Dengan sistem organisasi berbasis wilayah, penanganan
persoalan pertanahan diharapkan dapat dilakukan secara lebih cepat karena
jajaran Kantah memiliki pemahaman yang lebih utuh terhadap karakteristik dan
kondisi wilayah yang menjadi tanggung jawabnya. Pendekatan ini sekaligus
mendorong pelayanan yang lebih terintegrasi dan responsif terhadap kebutuhan
masyarakat.
Penerapan struktur organisasi dan tata kelola (SOTK) baru
pada tahap awal dilakukan di 10 Kantah, yaitu Kantah Kota Medan, Kota Denpasar,
Kabupaten Sidoarjo, Kota Tangerang, Kota Balikpapan, Kabupaten Sragen,
Kabupaten Gresik, Kabupaten Demak, Kabupaten Tabanan, dan Kabupaten Bandung.

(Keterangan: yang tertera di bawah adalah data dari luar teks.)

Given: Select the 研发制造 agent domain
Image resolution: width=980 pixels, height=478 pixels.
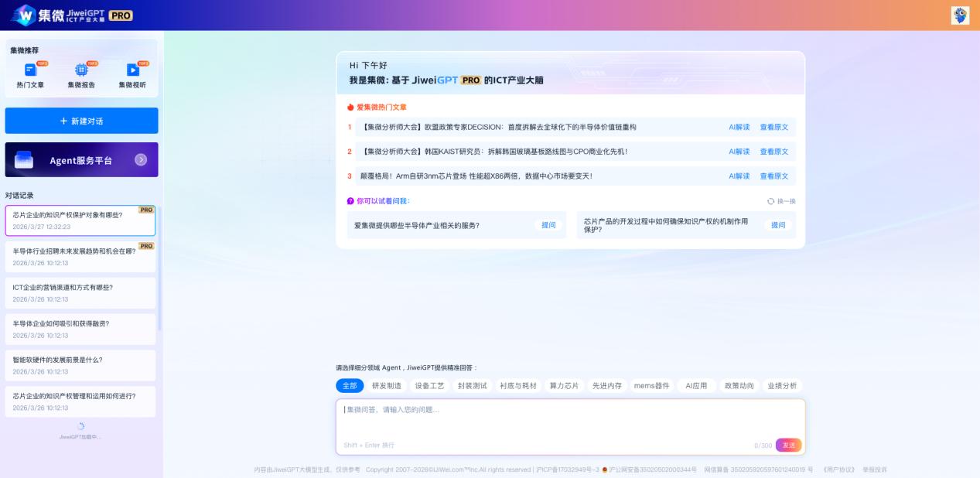Looking at the screenshot, I should (x=387, y=385).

Sekretaris Jenderal (Sekjen) ATR/BPN, Dalu Agung Darmawan,
menyatakan bahwa transformasi organisasi ini memiliki landasan regulasi yang
kuat. Salah satunya melalui Peraturan Menteri ATR/Kepala BPN Nomor 8 Tahun 2026
tentang Tipologi Kantor Pertanahan yang telah diundangkan dalam Berita Negara
Republik Indonesia Tahun 2026 Nomor 561.
Selain itu, telah diterbitkan Peraturan Menteri ATR/Kepala
BPN Nomor 9 Tahun 2026 tentang Organisasi dan Tata Kerja Kantor Wilayah Badan
Pertanahan Nasional dan Kantor Pertanahan yang telah diundangkan dalam Berita
Negara Republik Indonesia Tahun 2026 Nomor 563.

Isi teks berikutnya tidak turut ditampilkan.